Each CUK member institution is committed to providing its students with an excellent learning experience, underpinned by the highest possible professional standards in all aspects of its activities. The following principles of best practice, which apply to teaching settings involving students who are 18 years of age or over, are reflected in each member institution’s own policies, procedures and practices.

All CUK member institutions conduct regular and systematic reviews of their own policies, procedures and practices and the CUK will also keep these principles of best practice under review.

Principles

1. The student/teacher relationship is based on mutual respect. Teachers have a particular responsibility to create an empowering learning environment for their students, in which professional boundaries are explicit, understood and maintained at all times

2. A student’s well-being is always a teacher’s first concern.

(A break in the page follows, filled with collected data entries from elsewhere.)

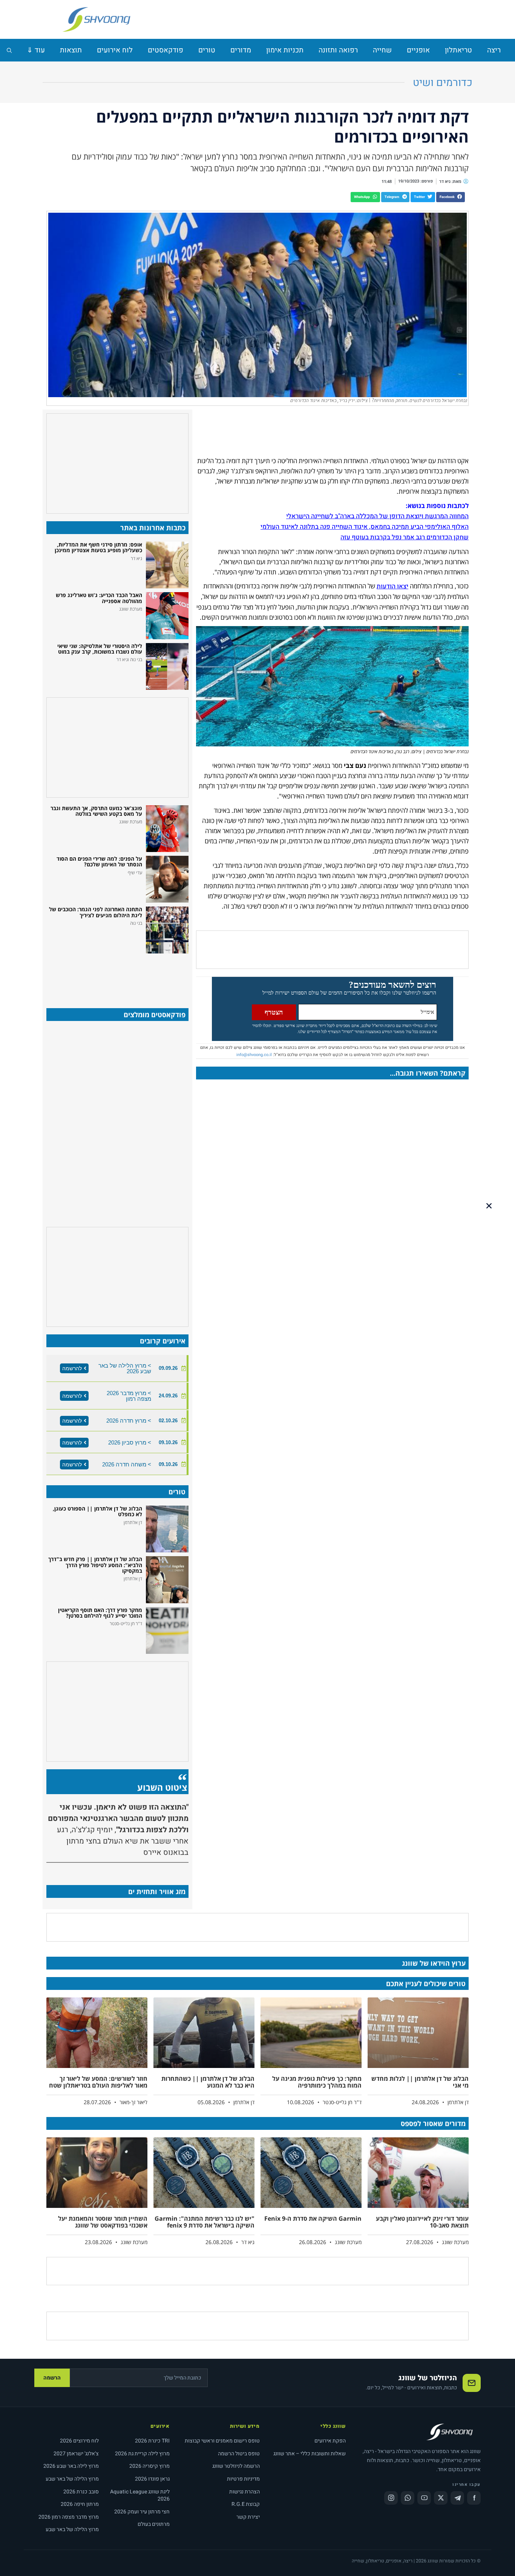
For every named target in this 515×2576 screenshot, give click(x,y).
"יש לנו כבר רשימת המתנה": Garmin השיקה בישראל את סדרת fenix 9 (204, 2221)
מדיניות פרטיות (243, 2479)
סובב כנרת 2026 (81, 2492)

3. The role of teachers is to:

    • listen and respond to their students’ concerns and individual learning needs;
    • provide inspiration and guidance through example and practice;
    • provide honest and constructive feedback in a supportive way;
    • provide their students with the information and guidance that they need in a way that they can understand;
    • encourage and support their students’ development as independent and autonomous practitioners.

4. Decisions made in respect of a student’s learning are discussed and agreed between student and teacher.

5. In the case of any disagreement between student and teacher, the relevant Head of Department will, in the first instance, attempt to provide an appropriate resolution which, in cases of significant and irreconcilable disagreement, may involve a change of teacher.

6. Designated one-to-one music teachers will not normally be involved in the summative assessment of their students.

7. Physical contact between teacher and student is sometimes necessary for the student’s learning (e.g. to correct poor posture or to adjust bow hold). Its purpose and form should be explained to the student by the teacher and the student’s consent obtained in advance of physical contact taking place. In this context, as in all others, teachers will be sensitive to feedback from their students and will respond accordingly.

8. Teaching will take place in a safe and comfortable environment and the physical construction of teaching spaces will incorporate a proportionate degree of external visibility.

9. Teaching will normally take place in teaching spaces either provided, or previously approved, by the institution. Any off-site teaching will be subject to prior approval by the institution.

10. Teachers are strongly discouraged from establishing or seeking a sexual relationship with students. Each institution will have its own policies and procedures to deal with any such occurrence.

11. If a teacher is uncomfortable with a student’s behaviour towards her/himself, the teacher should report those concerns to the relevant Head of Department or other designated person so that appropriate steps can be taken in accordance with the institution’s own policies and procedures.

12. Teaching practice should promote equality and respect diversity. A teacher’s personal political, religious or moral views must not impinge on her or his professional relationship with students.

13. Students and staff will be informed of procedures to be followed and of how to seek advice and support should they believe that institutional policies, procedures and practices in respect of the student/staff relationship are not being followed.